What's the difference between the Exo Terra reptiglo 10.0 uv tubes and the ZooMed reptisun 10.0 - apart from the fact the ZooMed are dearer...??

I've had a look online and can't find any practical difference to warrant the extra cost of the ZooMed ??


----------



## InfernalBeast (Oct 27, 2008)

I did see a thread somewhere regarding this. I believe they were tested and the Exo Terra was shown to do more damage than good. Probably something to do with what it emitted?

I have always used Zoo Med tubes and never heard a bad word about it. If you want another alternative, the Arcadia one is pretty superb and just as reasonable as the Exo Terra


----------



## lola (Dec 11, 2007)

Ok thanks - will see if I can find the other thread.......and check out arcadia too


----------



## lola (Dec 11, 2007)

AHA.... found it - the earlier thread!!!!! 

http://www.reptileforums.co.uk/newbie-advice/119907-repti-glo-repti-sun.html

great - will go look at the D3+ now I think


----------



## InfernalBeast (Oct 27, 2008)

I havnt seen that discussion on this forum. but as per rules I cant give out a link of where I have seen it! but it is an American forum aimed solely at bearded dragons! (but, the site is mostly pretty crap compared to this one imo)

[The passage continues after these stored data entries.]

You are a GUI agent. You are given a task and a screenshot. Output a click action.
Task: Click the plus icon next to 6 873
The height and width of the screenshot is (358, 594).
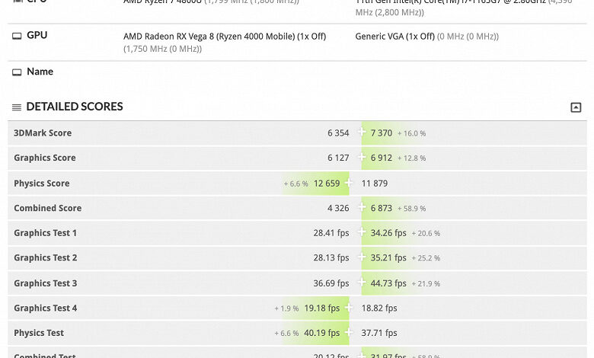[x=362, y=207]

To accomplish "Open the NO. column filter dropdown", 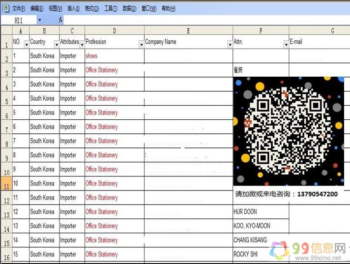I will pos(26,44).
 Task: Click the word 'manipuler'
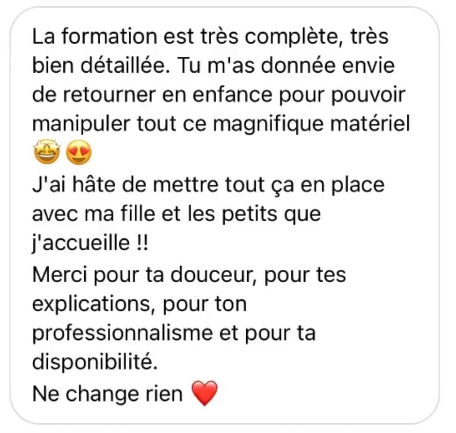tap(81, 124)
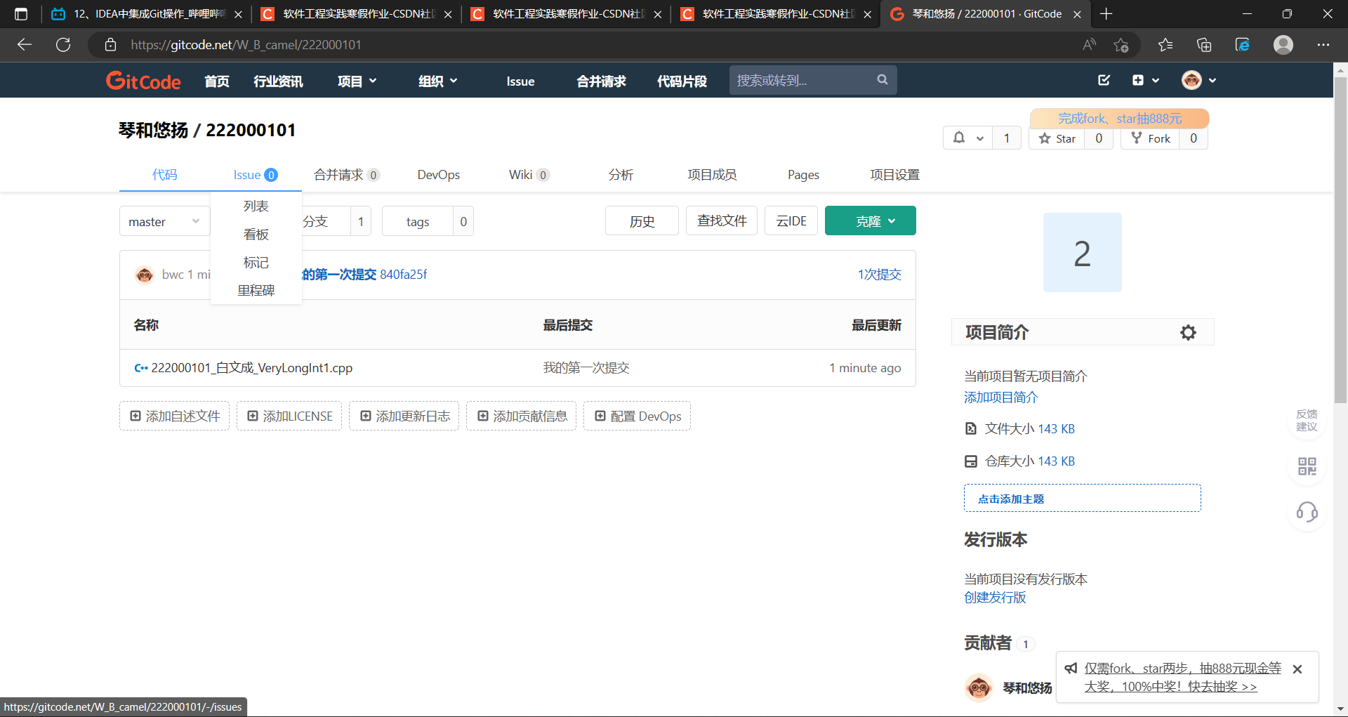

EDIT: I didnt see you post that!


----------



## Tehanu (Nov 12, 2006)

Scientific test results here;
UV Lighting for Reptiles: UVB Fluorescent Tubes Test Results

Show that he ZooMed ReptiSun's have a higher output then the ReptiGlo's

: victory:
Lotte**


----------



## lola (Dec 11, 2007)

Thanks - I've now ordered a reptisun 10.0


----------



## lola (Dec 11, 2007)

Ok now to add to this.....

This reptisun 10.0 tube is to be fitted at the top of a 22" high viv for my beardie....

I was going to order a reflector for the tube I've ordered (as above) to increase its output by up to 100% (so the report says).... BUT I just read the Sticky in the Newbie section on UV lighting and am concerned I'll be doing my beardie more harm than good......

I'm confused..............


----------



## Tehanu (Nov 12, 2006)

reposted from the UV education topic 

"A beardie in the wild would be exposed to higher levels of UV than that setup will give, on a daily basis  

Nothing to worry about, infact a mercury vapour lamp (higher output again) would be even better 

Don't worry!
Lotte***"


----------



## lola (Dec 11, 2007)

phew.... thanks!!!!


----------